Republicans were successful in their efforts Tuesday to block debate on a defense authorization bill that would have repealed both the law prohibiting homosexuals from serving openly in the military and the law banning abortion on military bases.
Democrats failed to muster the 60 votes needed for cloture as all members of the GOP caucus held together, and two Arkansas Democrats, Sens. Blanche Lincoln and Mark Pryor, also crossed party lines to join the Republican-led filibuster.
Senate Majority Leader Harry Reid (D-Nev.) also voted against the bill, but only as a procedural tactic. Under the Senate rules, this gives him the opportunity to bring up the matter at a later time. It is anticipated that Reid will reintroduce the measure sometime during the Congressional lame-duck session in December.
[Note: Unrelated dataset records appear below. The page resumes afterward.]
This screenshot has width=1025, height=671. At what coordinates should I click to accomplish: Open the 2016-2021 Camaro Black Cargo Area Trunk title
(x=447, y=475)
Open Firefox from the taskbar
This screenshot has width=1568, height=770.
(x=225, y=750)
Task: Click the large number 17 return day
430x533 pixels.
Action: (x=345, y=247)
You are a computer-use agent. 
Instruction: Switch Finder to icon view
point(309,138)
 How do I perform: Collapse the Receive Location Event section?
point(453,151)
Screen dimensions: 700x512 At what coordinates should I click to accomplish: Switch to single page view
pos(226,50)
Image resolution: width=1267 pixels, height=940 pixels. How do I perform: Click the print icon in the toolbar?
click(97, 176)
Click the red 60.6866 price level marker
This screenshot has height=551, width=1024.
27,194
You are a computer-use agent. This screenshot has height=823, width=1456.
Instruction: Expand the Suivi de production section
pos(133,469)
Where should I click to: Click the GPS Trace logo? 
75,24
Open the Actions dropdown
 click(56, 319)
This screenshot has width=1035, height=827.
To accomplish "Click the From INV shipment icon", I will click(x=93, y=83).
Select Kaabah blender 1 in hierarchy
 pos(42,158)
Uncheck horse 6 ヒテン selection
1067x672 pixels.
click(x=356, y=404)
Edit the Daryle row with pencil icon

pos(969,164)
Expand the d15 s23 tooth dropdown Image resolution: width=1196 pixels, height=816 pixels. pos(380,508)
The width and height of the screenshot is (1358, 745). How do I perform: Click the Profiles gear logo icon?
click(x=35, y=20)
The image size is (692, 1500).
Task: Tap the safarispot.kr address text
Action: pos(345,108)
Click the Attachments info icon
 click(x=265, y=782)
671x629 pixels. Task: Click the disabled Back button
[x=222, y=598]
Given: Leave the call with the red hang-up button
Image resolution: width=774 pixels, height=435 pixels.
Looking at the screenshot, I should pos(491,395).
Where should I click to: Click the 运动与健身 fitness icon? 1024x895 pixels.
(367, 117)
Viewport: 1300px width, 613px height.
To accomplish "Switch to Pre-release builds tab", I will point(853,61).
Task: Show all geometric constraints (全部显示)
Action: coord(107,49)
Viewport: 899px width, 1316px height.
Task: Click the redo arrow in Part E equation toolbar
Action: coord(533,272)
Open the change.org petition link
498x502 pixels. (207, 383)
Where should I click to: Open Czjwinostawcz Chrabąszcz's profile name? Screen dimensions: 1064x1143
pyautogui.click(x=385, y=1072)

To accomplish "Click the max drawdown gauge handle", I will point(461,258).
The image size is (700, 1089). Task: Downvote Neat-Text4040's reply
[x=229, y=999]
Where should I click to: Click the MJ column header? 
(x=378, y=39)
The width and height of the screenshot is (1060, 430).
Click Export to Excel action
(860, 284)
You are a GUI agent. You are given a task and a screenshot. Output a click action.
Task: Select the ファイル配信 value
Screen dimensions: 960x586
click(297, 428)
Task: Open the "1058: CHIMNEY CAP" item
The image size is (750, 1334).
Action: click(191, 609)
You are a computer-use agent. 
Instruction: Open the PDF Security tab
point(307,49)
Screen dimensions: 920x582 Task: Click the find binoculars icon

The $726 billion Defense Authorization Bill has one amendment, originally sponsored by Sen. Roland Burris (D-Ill.), that strikes a section of the U.S. Code, which has prohibited Department of Defense facilities from being used to perform abortions except in cases of rape, incest, and risk to the life of the mother.
Top conservative groups including the Family Research Council (FRC), the Susan B. Anthony (SBA) List, and the American Family Association are warning that the FY2011 Defense Authorization bill, if passed, would “turn every U.S. military hospital in the world into an abortion clinic.”
FRC president Tony Perkins noted that, because it is not an appropriations bill, the controversial authorization measure is “not necessary to fund our military.”
Also at stake was the 1993 law banning homosexuals from military service, a law that is commonly, but erroneously identified as the Pentagon policy known as “Don’t Ask, Don’t Tell” (DADT).
Sen. John McCain (R-Ariz.) led the charge to block the repeal of the 1993 law and DADT.
Heavy pressure was put on Maine Sens. Susan Collins and Olympia Snowe to buck the GOP filibuster and vote for cloture. However Collins, who supports a repeal of the 1993 law, and voted for it in committee, said she would not help advance the bill unless Reid would allow the GOP to submit their own amendments, adding they “deserve to have a civil, fair and open debate.”
“I will defend the right of my colleagues to offer amendments on this issue, and other issues that are being brought up in connection with the defense authorization bill,” Collins said on the Senate floor.
Snowe expressed similar reservations, but added that since DADT had been in place for 17 years, Congress deserved a chance to review the Defense Department’s upcoming December report on the issue first.
Earlier today, Marine Gen. James Amos, President Obama’s nominee to replace Gen. James Conway as Marine Corps Commandant, testified before the Senate that most Marines oppose repeal of DADT.
“I’ve heard at the Marine bases and the Marine input for the online survey has been predominantly negative,” Amos told the Senate Armed Services Committee.